[Provided records]
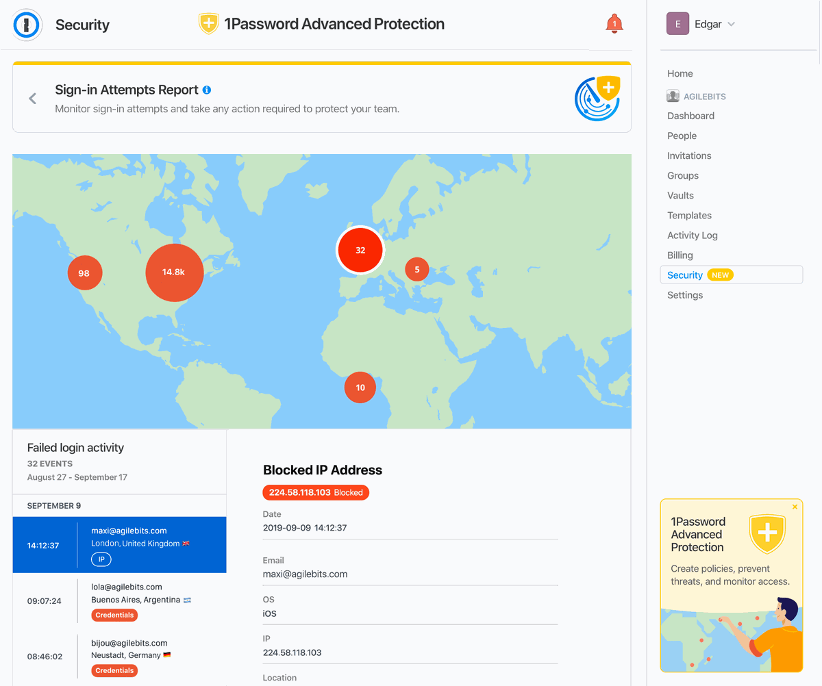This screenshot has width=822, height=686.
Task: Open the notification bell alerts
Action: coord(614,24)

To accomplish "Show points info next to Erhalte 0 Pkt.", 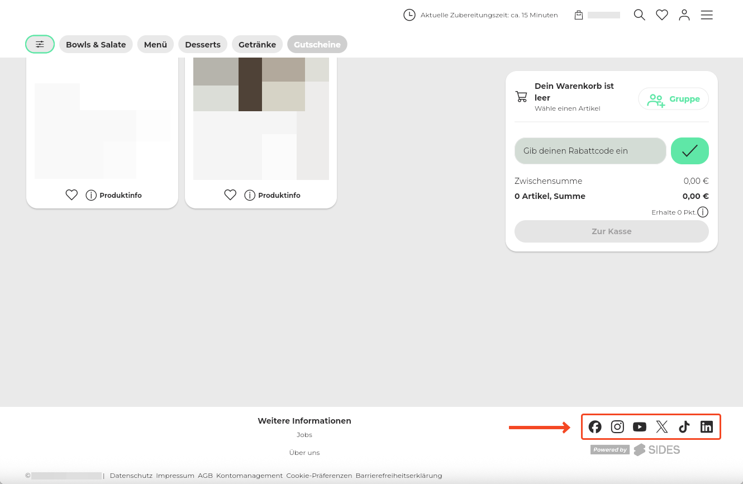I will coord(703,212).
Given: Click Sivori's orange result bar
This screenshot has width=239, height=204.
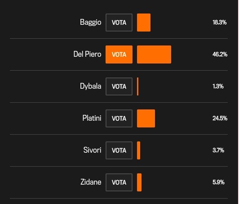Looking at the screenshot, I should click(x=138, y=150).
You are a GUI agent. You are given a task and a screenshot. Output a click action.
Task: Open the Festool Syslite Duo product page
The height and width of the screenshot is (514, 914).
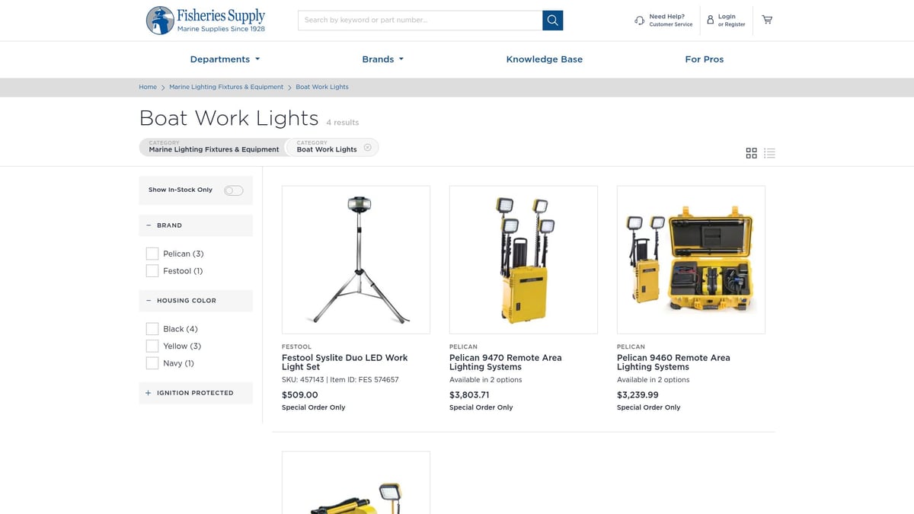[x=344, y=362]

[The problem] With the pictures omitted, write out exactly the lines from the one that contains "Given: Click Sivori's orange result bar" through the final line of the material above, both ends included.

[Solved problem]
Given: Click Sivori's orange result bar
This screenshot has width=239, height=204.
Looking at the screenshot, I should click(x=138, y=150).
You are a GUI agent. You are given a task and a screenshot. Output a click action.
Task: Open the Festool Syslite Duo product page
The height and width of the screenshot is (514, 914).
[x=344, y=362]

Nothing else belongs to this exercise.